Earlier this year, I somehow managed to successfully compile an x86_64-linux-
gnu toolchain under MinGW. Using that, pretty much 90% of the Cosmopolitan
built fine under Windows without needing a Linux VM (which actually goes
faster than native WIN32 due to how Make+GCC assumes processes work). I've
tried and failed several times to compile GCC from source on Mac.

But I think compiling GCC is just so hard, that I'd probably rather embed the
GNU/Linux compiler binaries in the PKZIP embedded file structure of
EMULATOR.COM, since that should create a GPL boundary that's kosher per the
GPLv3 and GCC RTEv3 terms.

------
dracodoc
It's funny.
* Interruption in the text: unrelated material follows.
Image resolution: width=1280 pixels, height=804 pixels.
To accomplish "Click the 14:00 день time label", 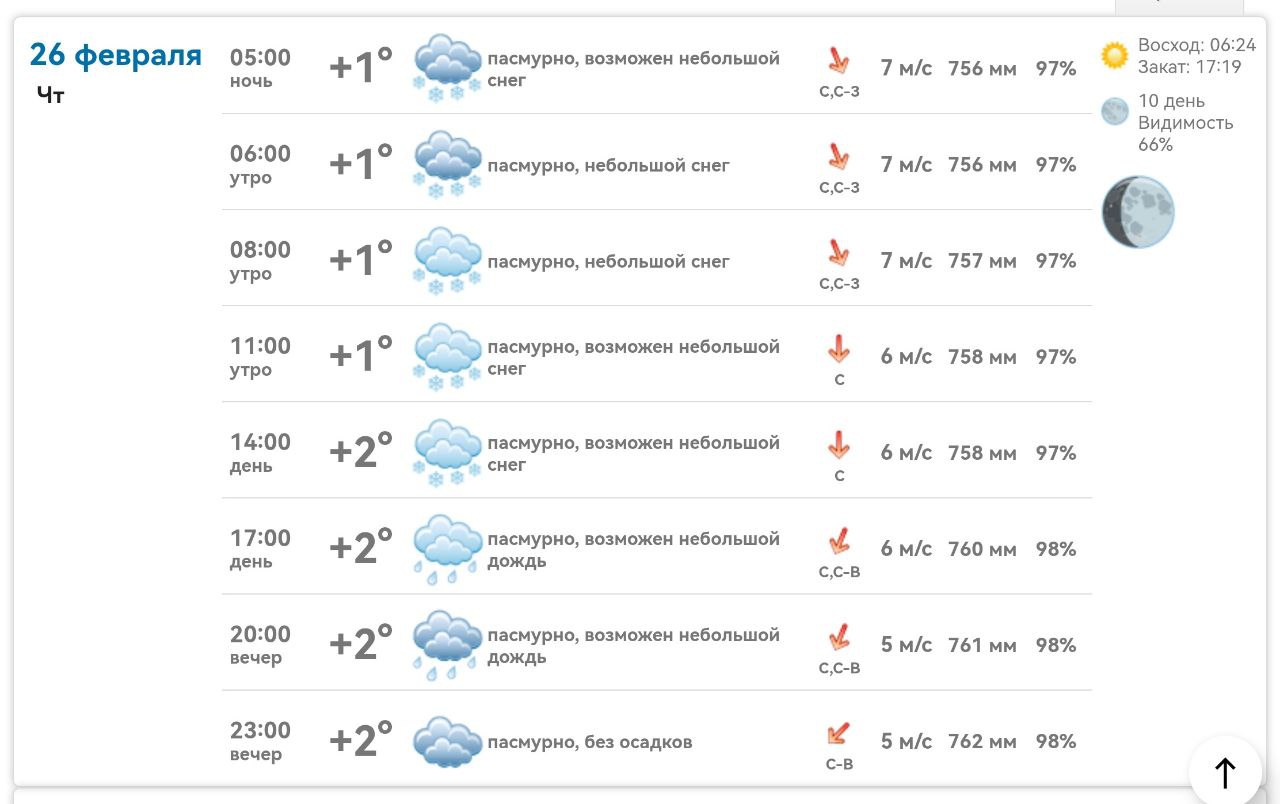I will point(260,452).
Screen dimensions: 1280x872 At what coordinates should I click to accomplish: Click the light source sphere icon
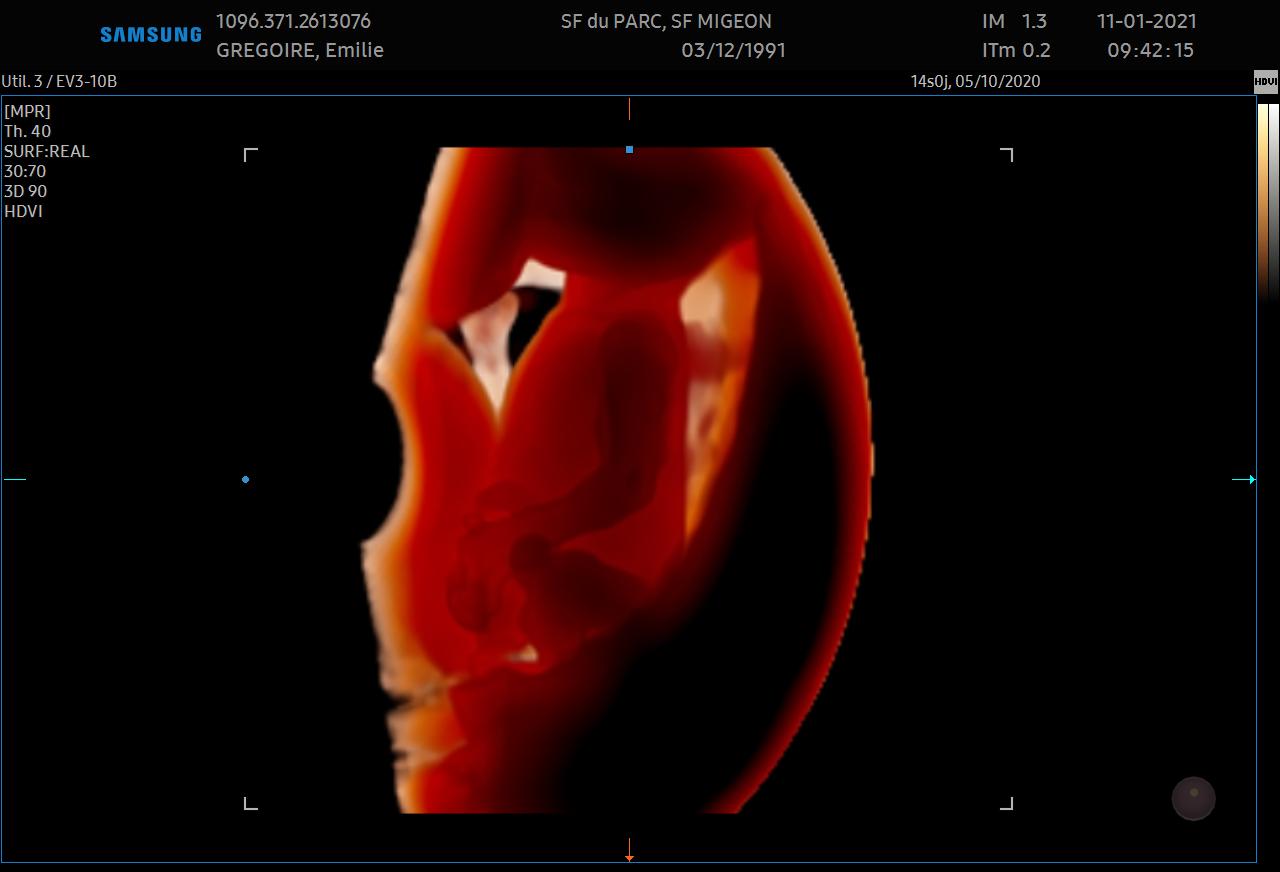point(1193,799)
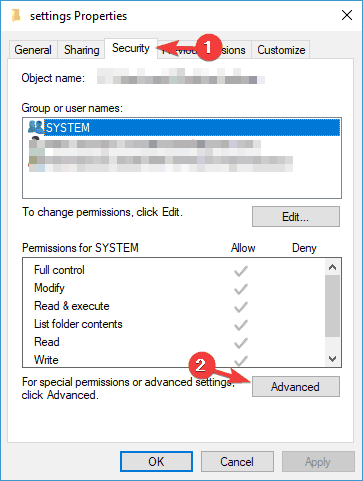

In China there used to be a time when high school students like to
use rarely used Chinese characters, which are only similar to the intentional
character in shape instead of meaning.

They think that's cool. This style was called brain damaged style.
[https://zhidao.baidu.com/question/63502990](https://zhidao.baidu.com/question/63502990)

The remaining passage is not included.